When in March 25,1988 Candle demonstration in Bratislava had been smashed by authorities, Válek was noticed among party overseers of put-down, reporting on it at party meeting.

He died in Bratislava.

== Writing career ==
Miroslav Válek established himself with modernist poetic expression. Through the devices of avant-garde poetics he analysed the situation of modern man and was sceptical of his activity where he intervened in the way the world went.

=== Books of poetry ===

- 1959 - Dotyky (Touches)
- 1961 - Príťažlivosť (Attraction)
- 1963 - Nepokoj (Unrest)
- 1965 - Milovanie v husej koži (Lovemaking in Goose Skin)
- 1973 - Súvislosti (Contexts)
- 1976 - Slovo (Word)
- 1977 - Z vody (From Water)
- 1977 - Zakázaná láska (Forbidden Love)
- 1983 - Básne (Verses) (collected edition)
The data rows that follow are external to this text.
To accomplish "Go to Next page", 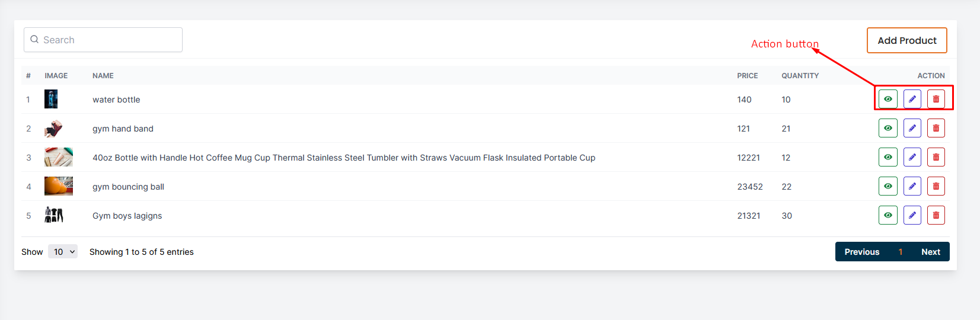I will 930,252.
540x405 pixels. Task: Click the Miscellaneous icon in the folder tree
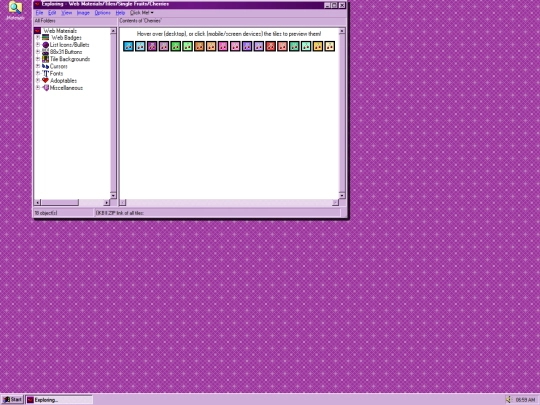(45, 88)
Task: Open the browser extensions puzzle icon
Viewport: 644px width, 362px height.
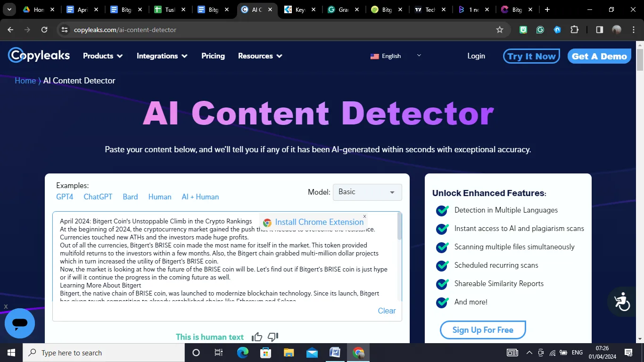Action: [x=574, y=30]
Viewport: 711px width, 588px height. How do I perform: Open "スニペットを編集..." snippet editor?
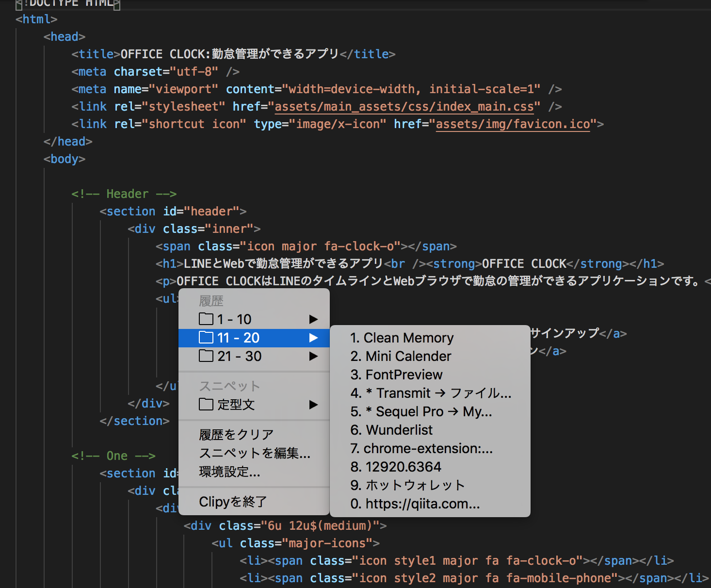click(255, 454)
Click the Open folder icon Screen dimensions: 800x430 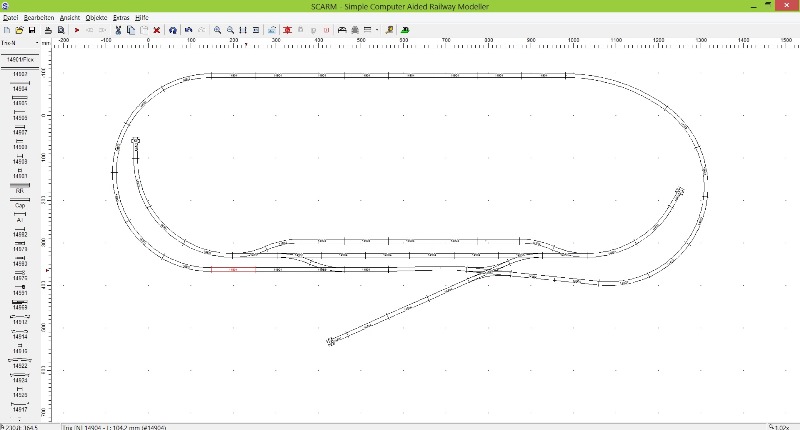click(x=19, y=30)
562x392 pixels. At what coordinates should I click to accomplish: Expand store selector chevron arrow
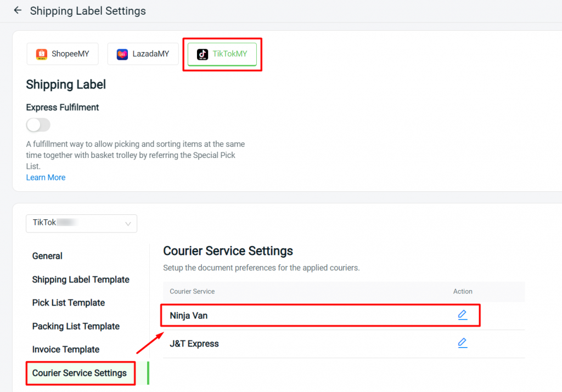tap(128, 224)
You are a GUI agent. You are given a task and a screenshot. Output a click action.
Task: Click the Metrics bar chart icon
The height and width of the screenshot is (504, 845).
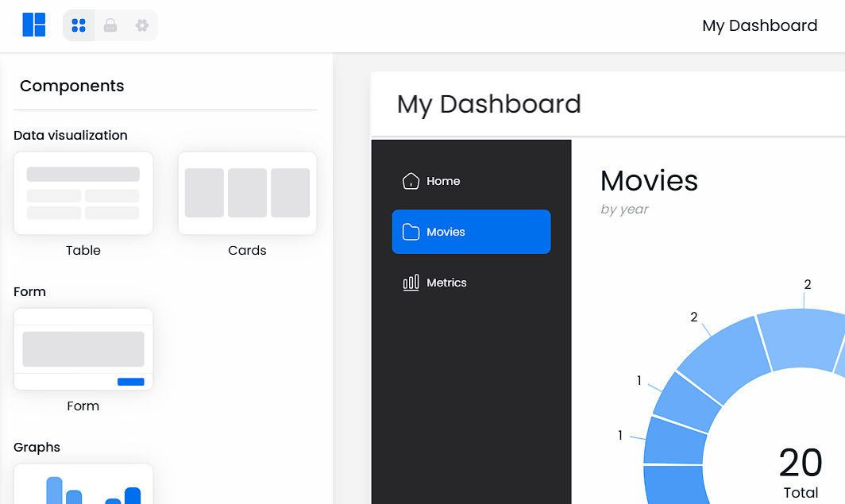click(411, 283)
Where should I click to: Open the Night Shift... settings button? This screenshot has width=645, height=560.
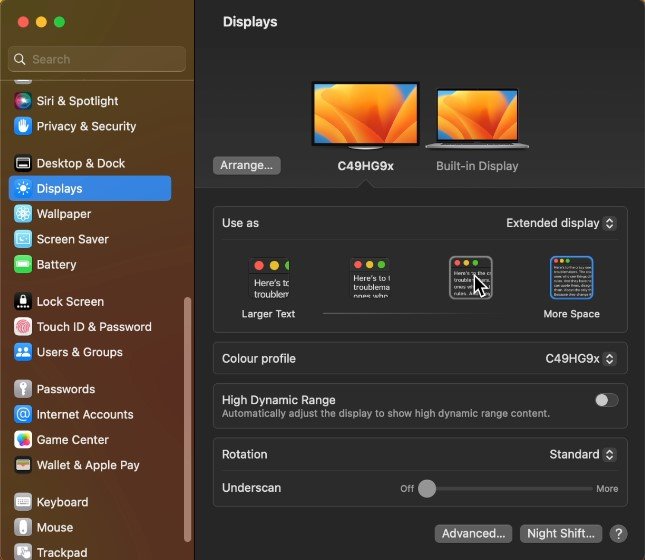coord(562,534)
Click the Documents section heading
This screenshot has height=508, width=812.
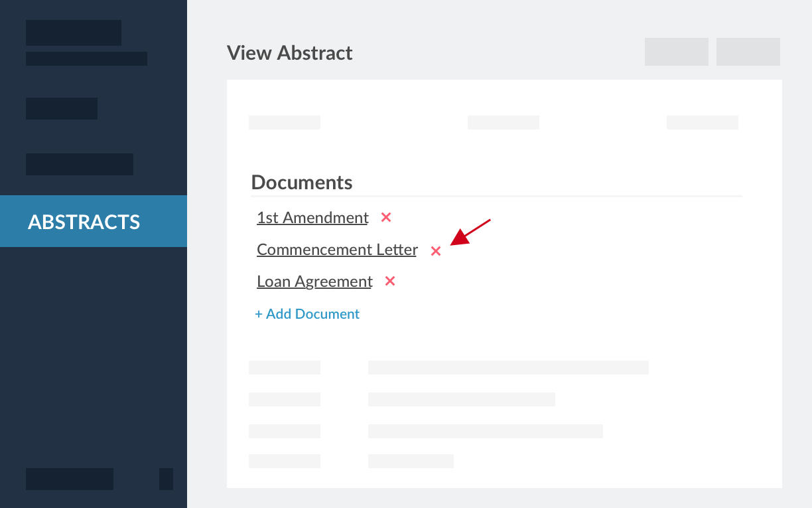coord(302,183)
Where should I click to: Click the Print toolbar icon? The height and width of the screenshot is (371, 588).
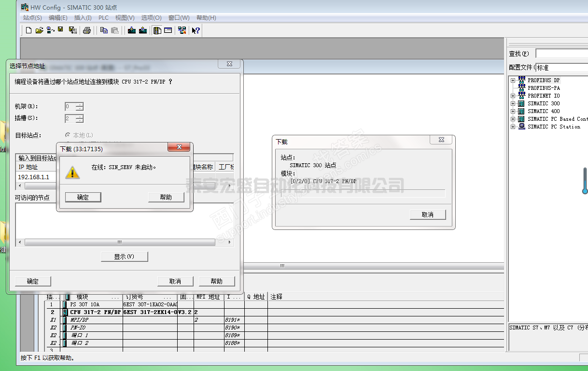click(x=87, y=30)
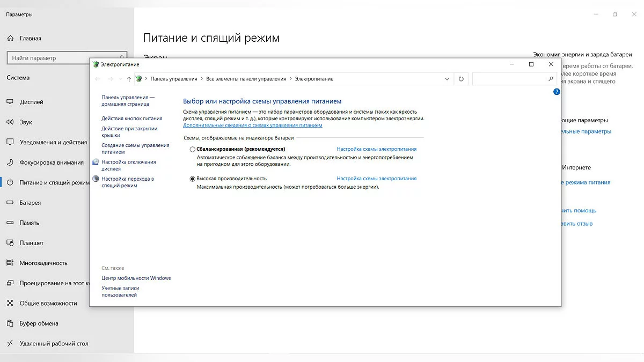Image resolution: width=644 pixels, height=362 pixels.
Task: Open the Sound section in Settings sidebar
Action: click(26, 122)
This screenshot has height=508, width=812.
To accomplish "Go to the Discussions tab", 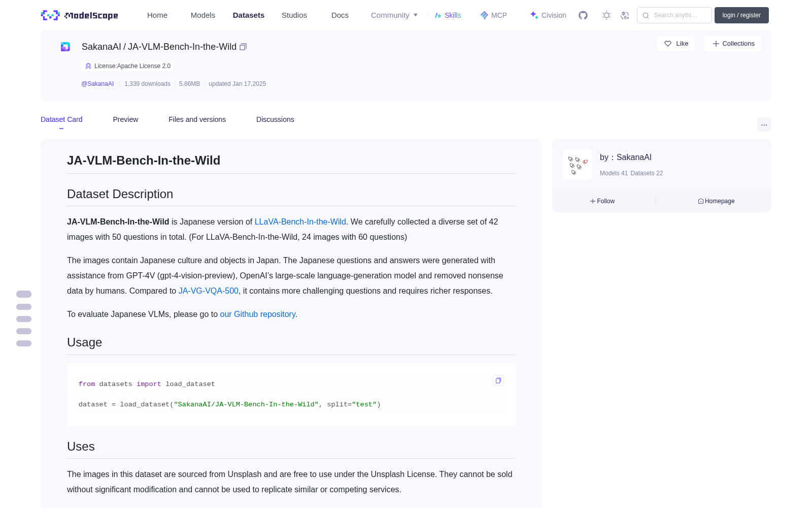I will [x=275, y=119].
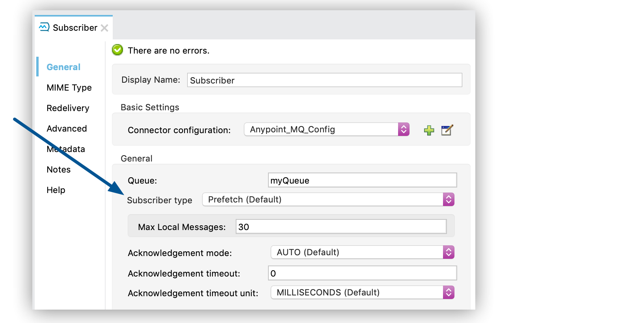
Task: Click the green plus add configuration icon
Action: click(x=429, y=130)
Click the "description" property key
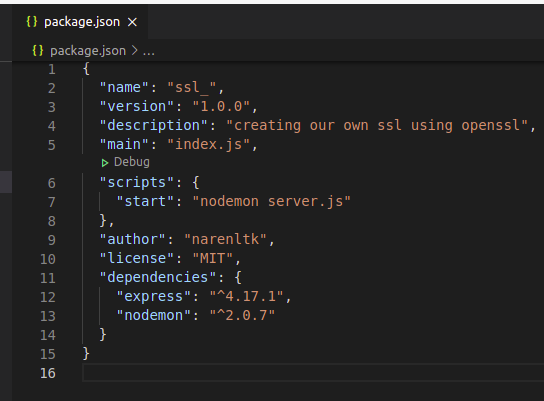Image resolution: width=544 pixels, height=401 pixels. (153, 126)
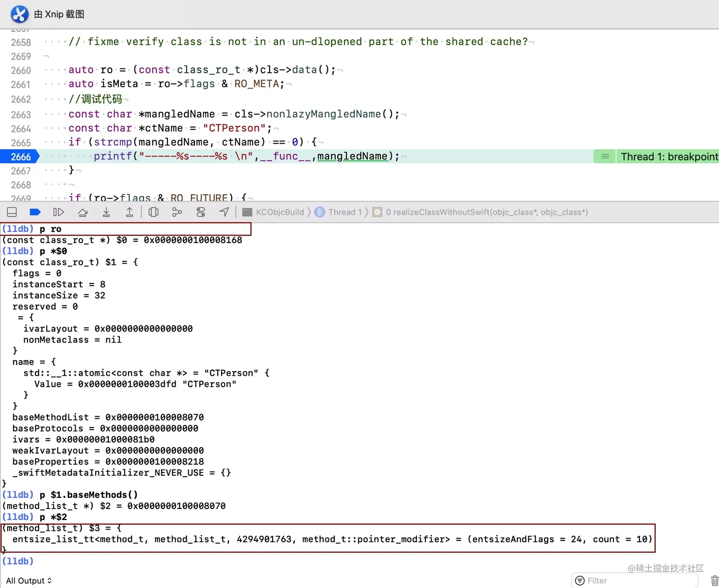Click the Step Over icon
Image resolution: width=719 pixels, height=588 pixels.
coord(82,212)
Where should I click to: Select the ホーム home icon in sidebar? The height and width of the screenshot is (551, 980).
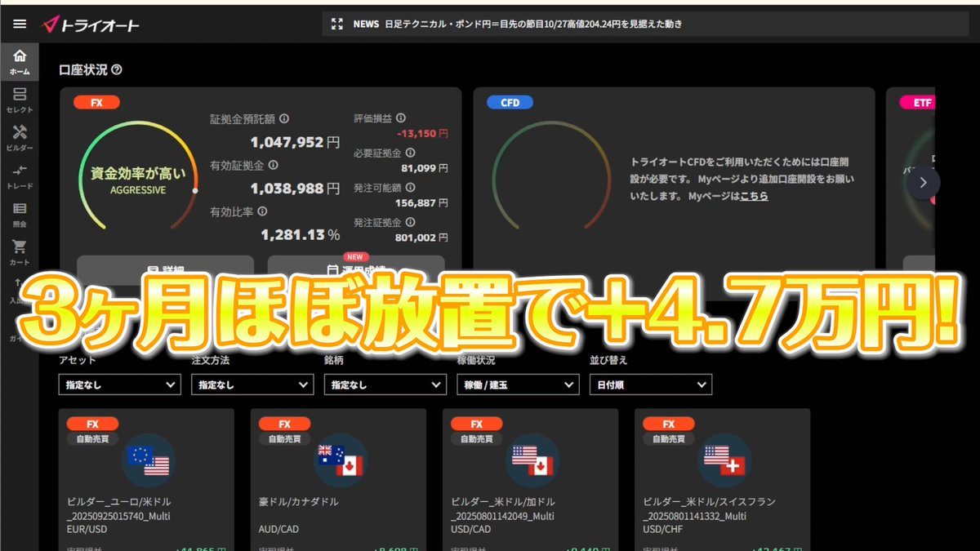click(x=20, y=61)
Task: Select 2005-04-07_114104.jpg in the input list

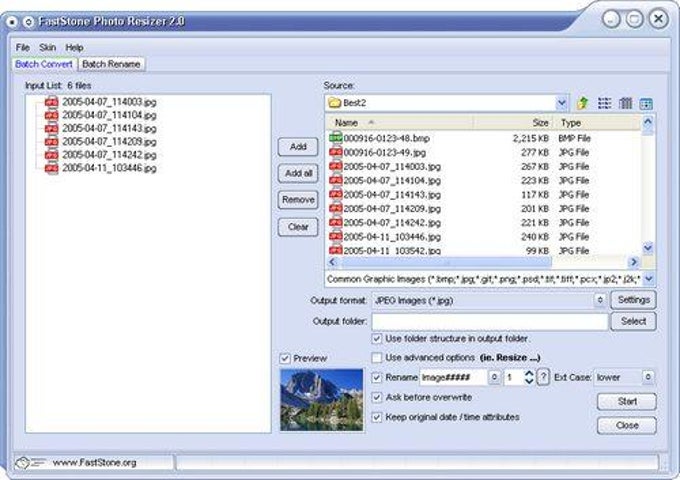Action: pos(109,115)
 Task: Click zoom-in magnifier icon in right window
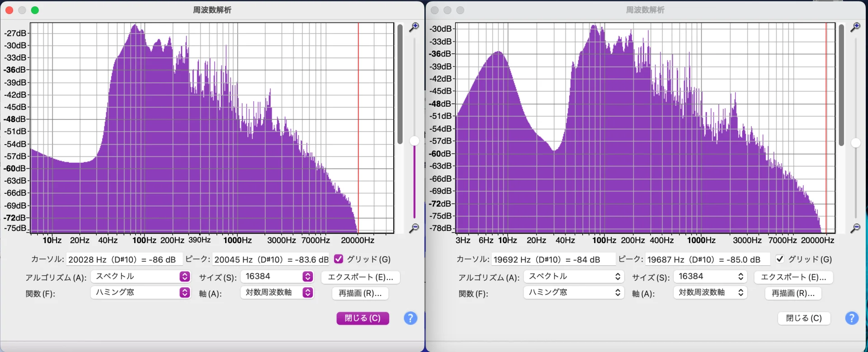click(855, 27)
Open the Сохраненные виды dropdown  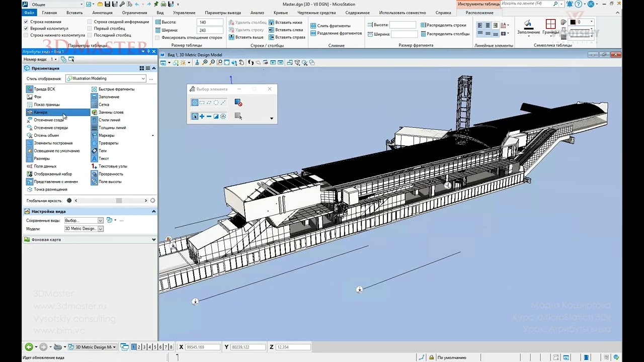coord(101,221)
=== English translations ===
- 1996 - Ground Beneath Our Feet
- 2015 - Collection of Poems: Miroslav Válek'

== Legacy ==

Regarded as acclaimed Slovak language poet, Miroslav Válek remains highly controversial figure due his political activities.

Some of Válek's poetry pieces were set on music, most notably Jesenná láska (The Autumn Love) recorded by Miroslav Žbirka and Smutná ranná električka (Sad Morning Tram) recorded by Pavol Hammel and Marián Varga.